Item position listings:
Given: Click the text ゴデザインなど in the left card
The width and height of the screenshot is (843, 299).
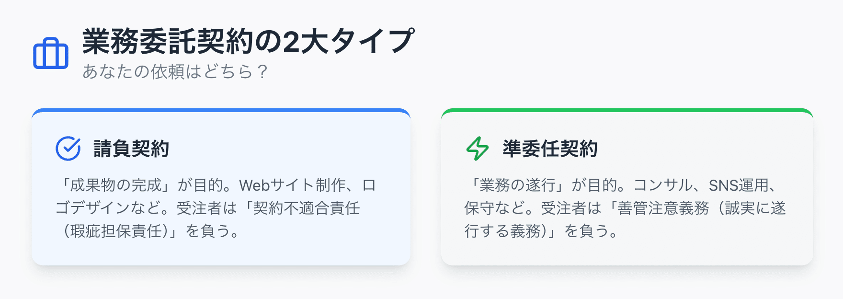Looking at the screenshot, I should coord(108,208).
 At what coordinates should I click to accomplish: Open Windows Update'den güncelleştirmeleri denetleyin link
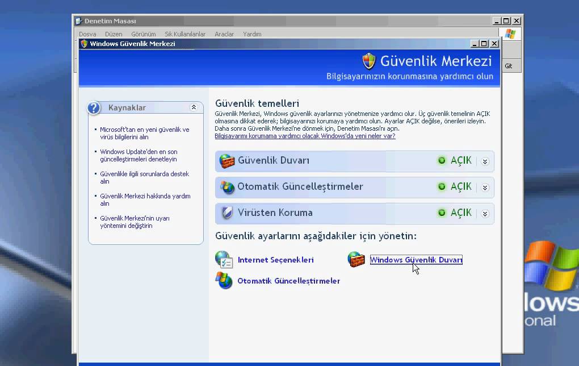pyautogui.click(x=139, y=156)
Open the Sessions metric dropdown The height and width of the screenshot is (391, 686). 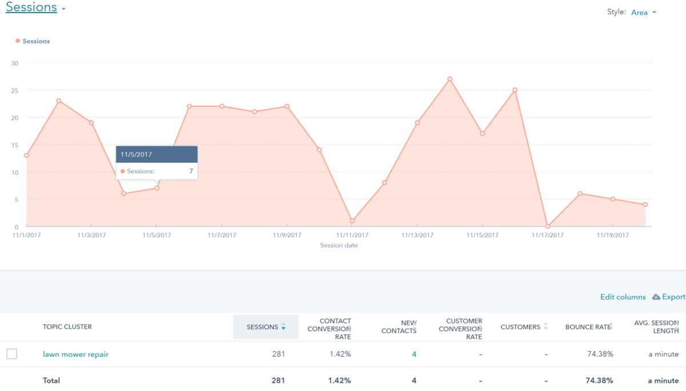[64, 8]
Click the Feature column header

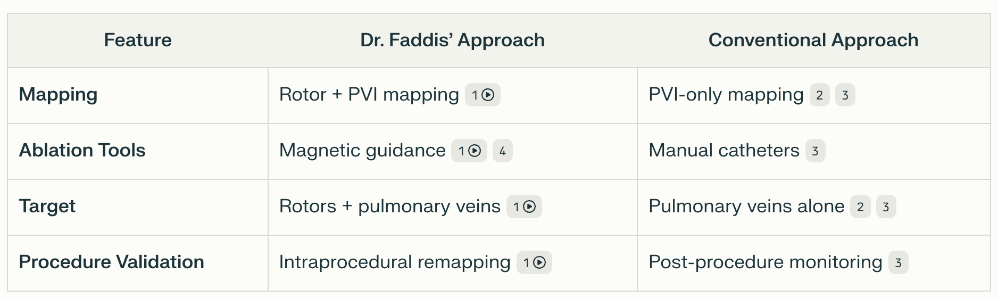pos(138,40)
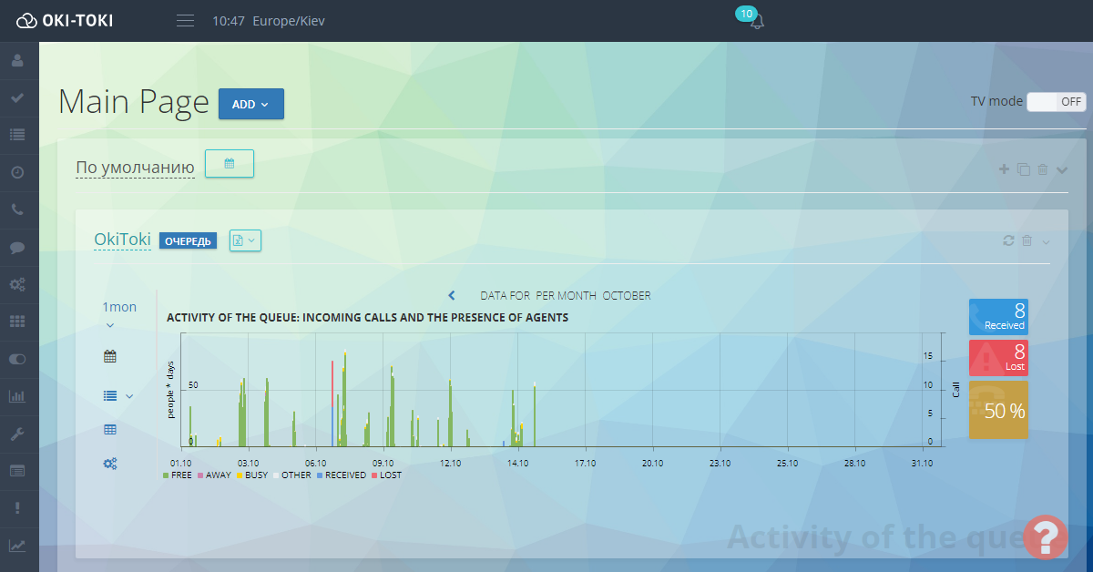Toggle the hamburger menu in top bar

pyautogui.click(x=185, y=21)
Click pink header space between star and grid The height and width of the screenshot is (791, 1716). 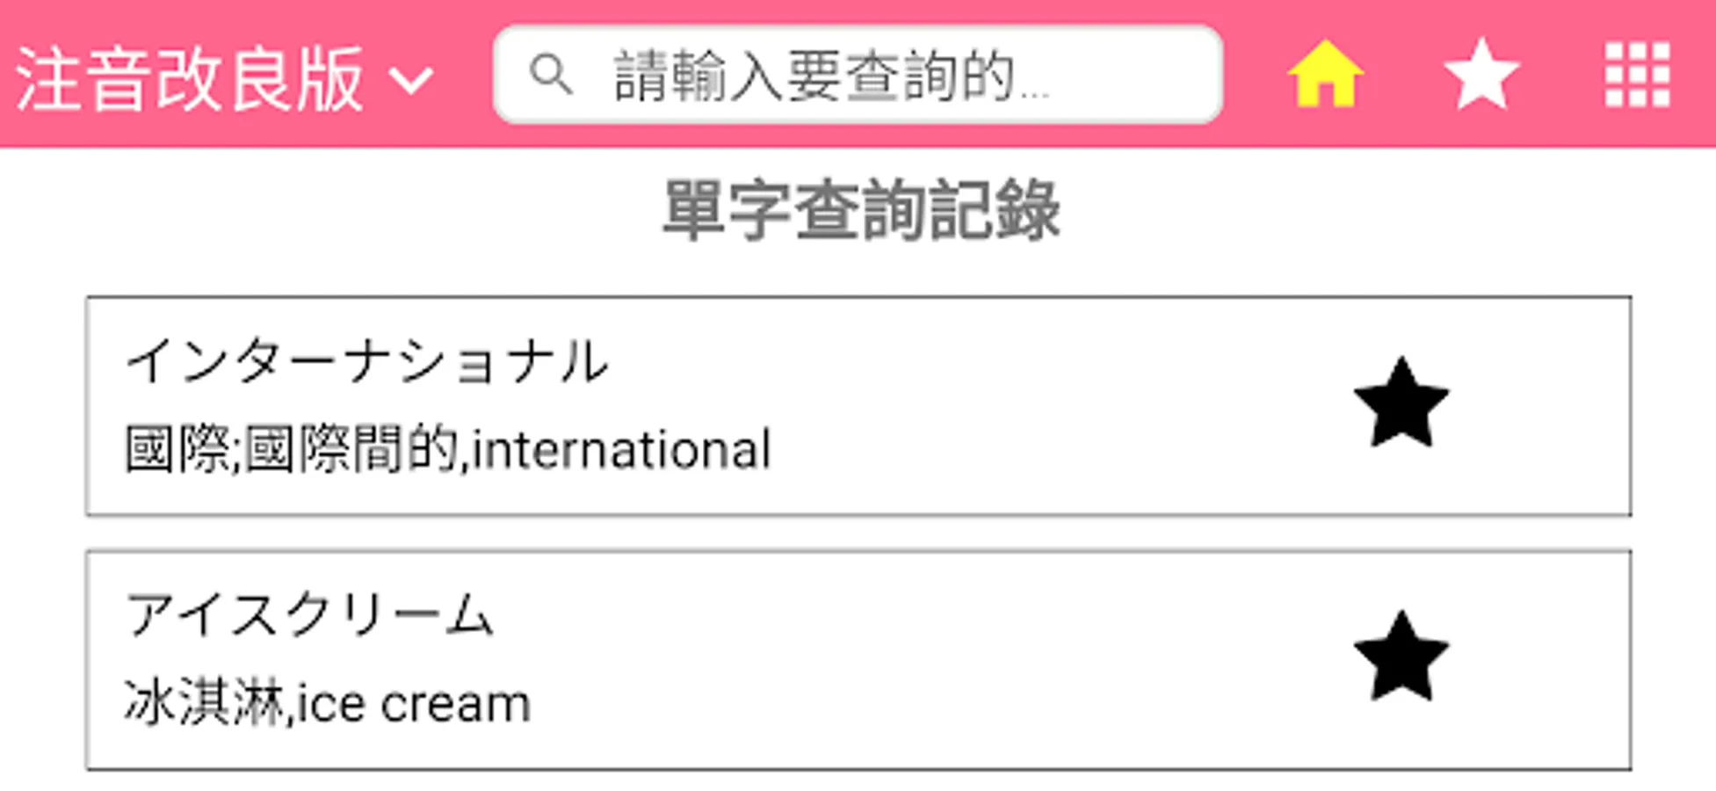(x=1561, y=75)
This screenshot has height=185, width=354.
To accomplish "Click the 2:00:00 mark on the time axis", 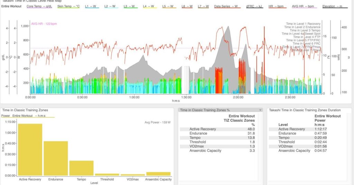I will tap(238, 97).
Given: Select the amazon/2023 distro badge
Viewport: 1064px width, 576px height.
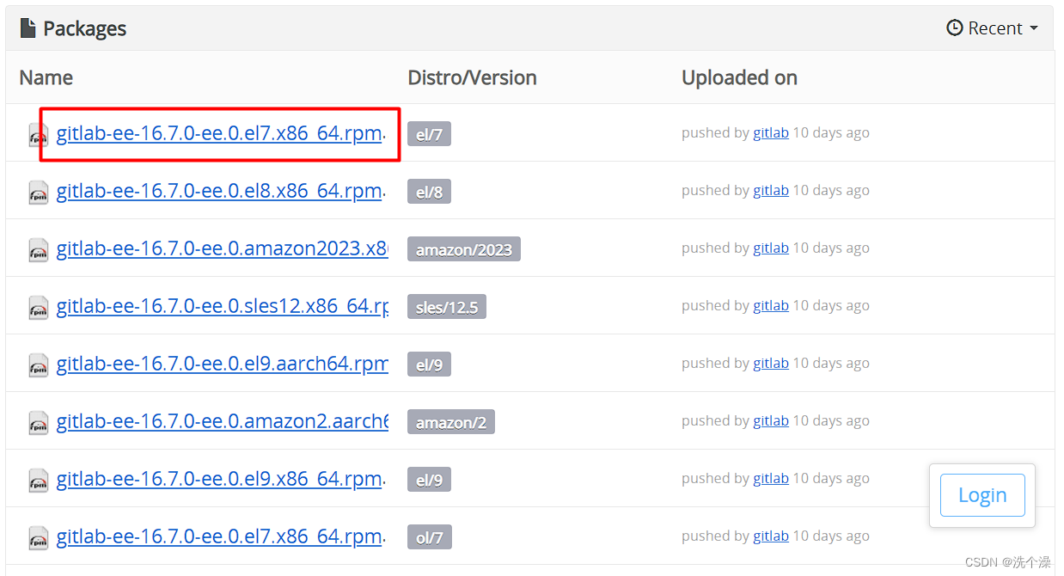Looking at the screenshot, I should [x=464, y=249].
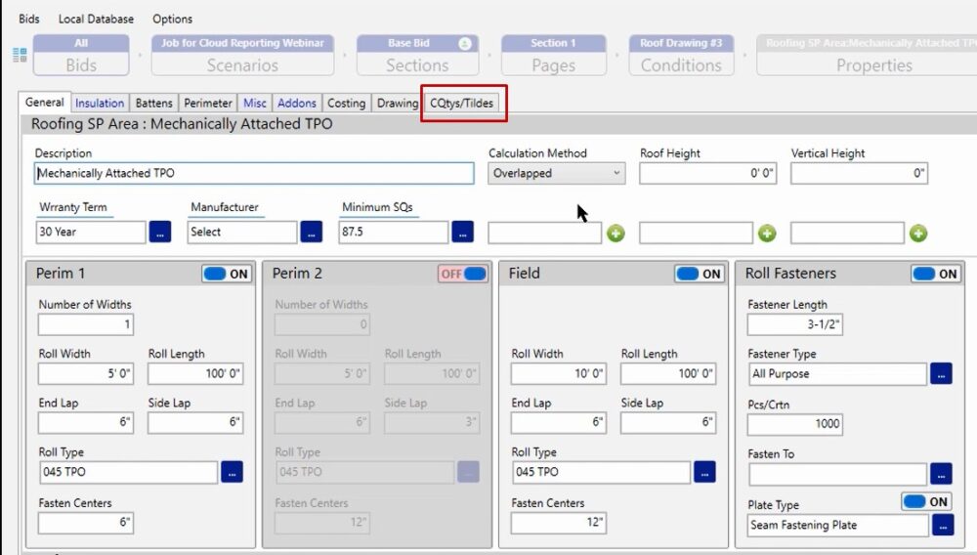Turn off the Perim 1 toggle

(227, 275)
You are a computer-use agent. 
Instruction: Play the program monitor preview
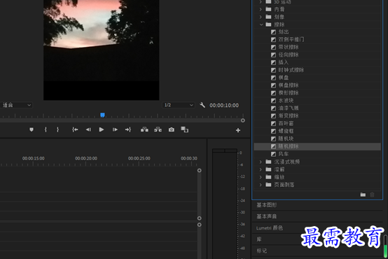(102, 130)
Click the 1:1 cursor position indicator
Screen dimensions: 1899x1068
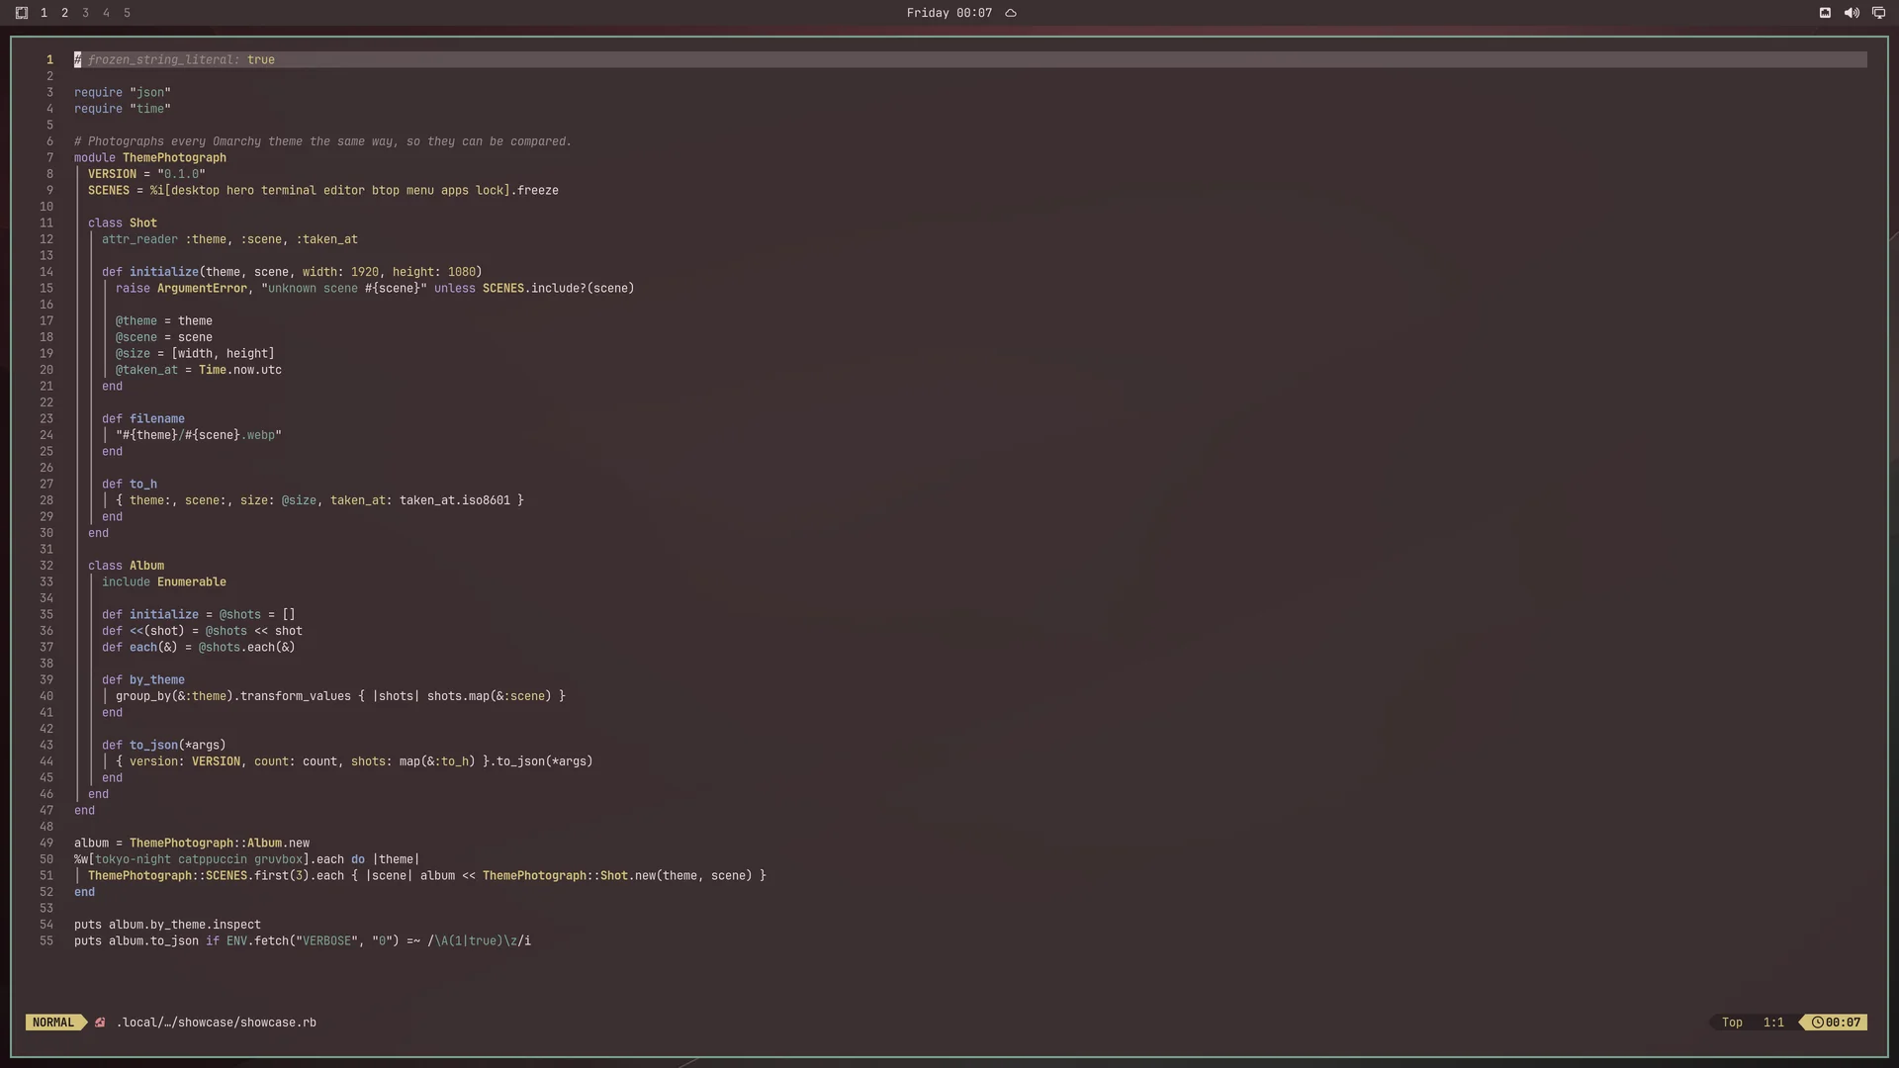tap(1773, 1023)
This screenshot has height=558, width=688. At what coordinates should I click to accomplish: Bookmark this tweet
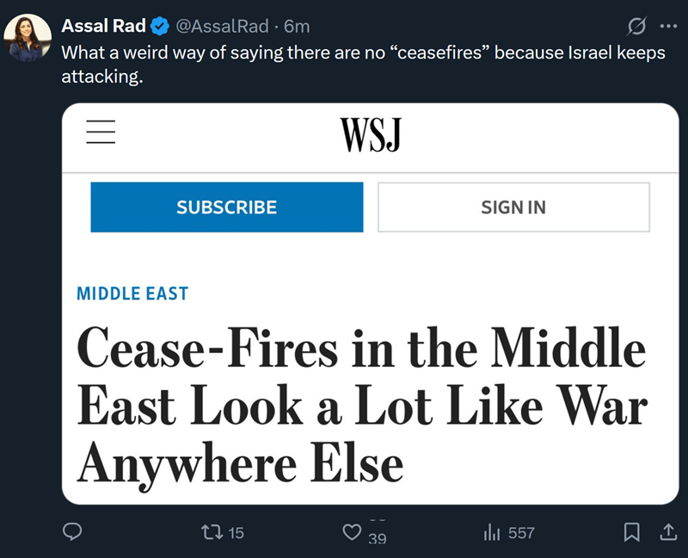click(632, 533)
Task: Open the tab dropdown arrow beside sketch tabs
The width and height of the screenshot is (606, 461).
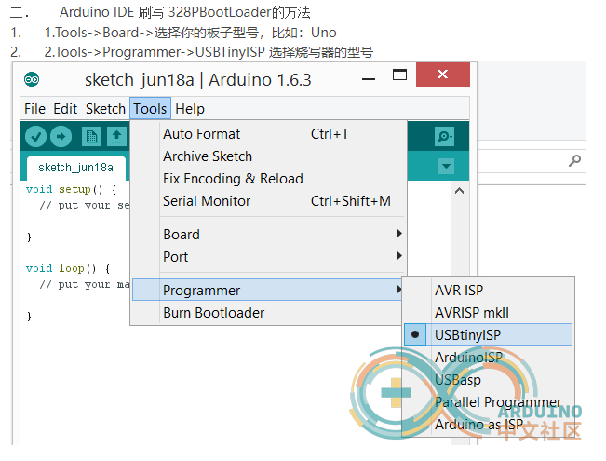Action: click(x=446, y=167)
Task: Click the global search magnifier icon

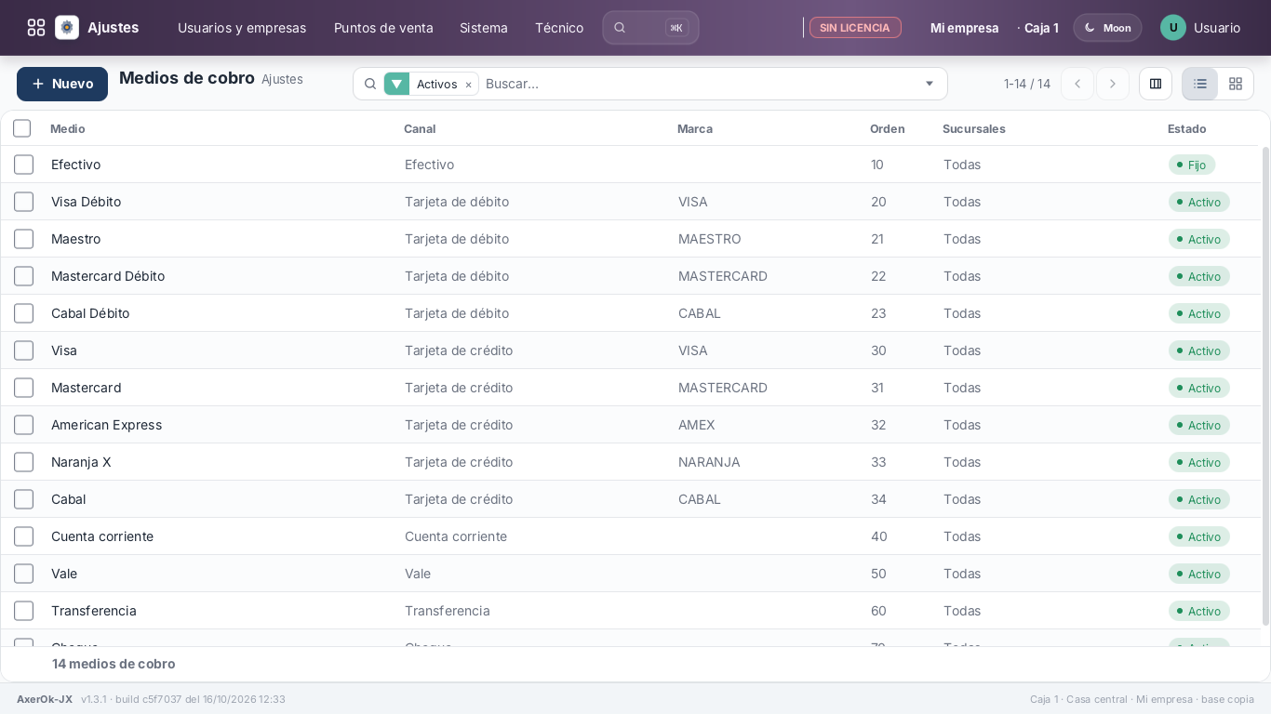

▶ **Given task**: Rewrite the stretch of the listing from the line containing "Click the 1:1 cursor position indicator" through the end of the listing, replacing every "screenshot" with "image" and keeping everything else the same. Leave the pictures out of your answer.

▶ **Problem solution**:
Click the 1:1 cursor position indicator
Screen dimensions: 1899x1068
tap(1773, 1023)
This image has height=558, width=688. At what coordinates should I click to accomplish: Bookmark this tweet
click(632, 533)
Task: Open the tab dropdown arrow beside sketch tabs
The width and height of the image is (606, 461).
Action: click(x=446, y=167)
Task: Click the global search magnifier icon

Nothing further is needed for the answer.